Estrangeiro precisa entender que a agricultura e a pecuária brasileira cresce de forma sustentável, diz Abiove

Segundo o presidente da entidade, André Nassar, o discurso internacional não leva em consideração que a maior parte do desmatamento ilegal está associado às atividades de grilagem de terras

Fonte Estadão

O presidente-executivo da Associação Brasileira das Indústrias de Óleos Vegetais (Abiove), André Nassar, disse nesta sexta-feira, 12, que os estrangeiros têm dificuldade para entender que a agricultura e a pecuária brasileiras conseguem crescer de forma sustentável, sem provocar desmatamento ilegal. “Temos uma produção que cresce muito, mas o desmatamento ilegal tem dinâmica própria, não é sempre associado à agricultura”, comentou durante a sua participação no AgroForum, promovido pelo BTG Pactual.
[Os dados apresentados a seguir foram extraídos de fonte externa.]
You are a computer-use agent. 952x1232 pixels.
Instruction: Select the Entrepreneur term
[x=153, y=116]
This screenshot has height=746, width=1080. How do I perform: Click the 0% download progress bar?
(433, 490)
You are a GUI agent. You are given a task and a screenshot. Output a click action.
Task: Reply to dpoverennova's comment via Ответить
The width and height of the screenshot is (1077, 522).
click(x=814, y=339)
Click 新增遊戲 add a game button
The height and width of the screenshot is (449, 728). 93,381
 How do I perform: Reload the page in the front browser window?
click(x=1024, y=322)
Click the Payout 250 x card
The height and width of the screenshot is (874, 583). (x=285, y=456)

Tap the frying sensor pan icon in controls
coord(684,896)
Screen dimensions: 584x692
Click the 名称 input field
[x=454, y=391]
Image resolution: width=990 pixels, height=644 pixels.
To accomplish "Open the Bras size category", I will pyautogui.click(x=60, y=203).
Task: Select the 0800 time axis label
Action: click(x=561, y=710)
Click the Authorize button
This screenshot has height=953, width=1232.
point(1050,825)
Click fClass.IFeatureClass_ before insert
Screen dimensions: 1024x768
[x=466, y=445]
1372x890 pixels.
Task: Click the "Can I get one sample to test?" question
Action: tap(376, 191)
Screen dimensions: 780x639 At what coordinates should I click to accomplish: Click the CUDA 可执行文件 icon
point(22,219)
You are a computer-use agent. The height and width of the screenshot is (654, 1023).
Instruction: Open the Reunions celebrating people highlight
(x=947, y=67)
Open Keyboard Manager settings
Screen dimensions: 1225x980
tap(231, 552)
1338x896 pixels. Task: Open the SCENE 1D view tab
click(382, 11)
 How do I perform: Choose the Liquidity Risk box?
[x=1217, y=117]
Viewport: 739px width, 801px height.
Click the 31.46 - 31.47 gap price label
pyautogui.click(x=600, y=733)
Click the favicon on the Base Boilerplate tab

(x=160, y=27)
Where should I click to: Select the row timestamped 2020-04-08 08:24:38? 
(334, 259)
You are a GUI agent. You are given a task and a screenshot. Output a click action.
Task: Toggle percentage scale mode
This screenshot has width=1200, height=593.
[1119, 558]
Segundo o executivo, o discurso internacional não leva em consideração que a maior parte do desmatamento ilegal está associado às atividades de grilagem de terras. “Até há alguns produtores que não estão em conformidade com a lei, mas estes estão fora da nossa cadeia”.

Governança Ambiental, Social e Corporativa

André Nassar disse, ainda, que a entidade tem cumprido com o papel de levar a mensagem de Governança Ambiental, Social e Corporativa (ESG, na sigla em inglês) aos produtores de soja do País. De acordo com ele, a Abiove trabalha como uma ponte entre o comprador de grãos e os produtores.

“Cabe a nós entender o que o comprador quer e passar isso para as fazendas”. Nesse sentido, a associação tem trabalhado para levar os conceitos de ESG para a cadeia produtiva de soja, que alcança de 50 mil a 60 mil produtores, segundo ele. Parte desse trabalho é feito por meio do Programa Soja Plus, que capacita gratuitamente o produtor rural na gestão da sua propriedade.

O executivo comentou, ainda, que hoje há aproximadamente 85 mil Cadastros Rurais Ambientais (CAR) referentes a propriedades que produzem soja no bioma Cerrado. “Desse total, 35% da área é ocupado por vegetação nativa e precisamos dar valor a essa área e mostrar que a produção favorece a sustentabilidade”.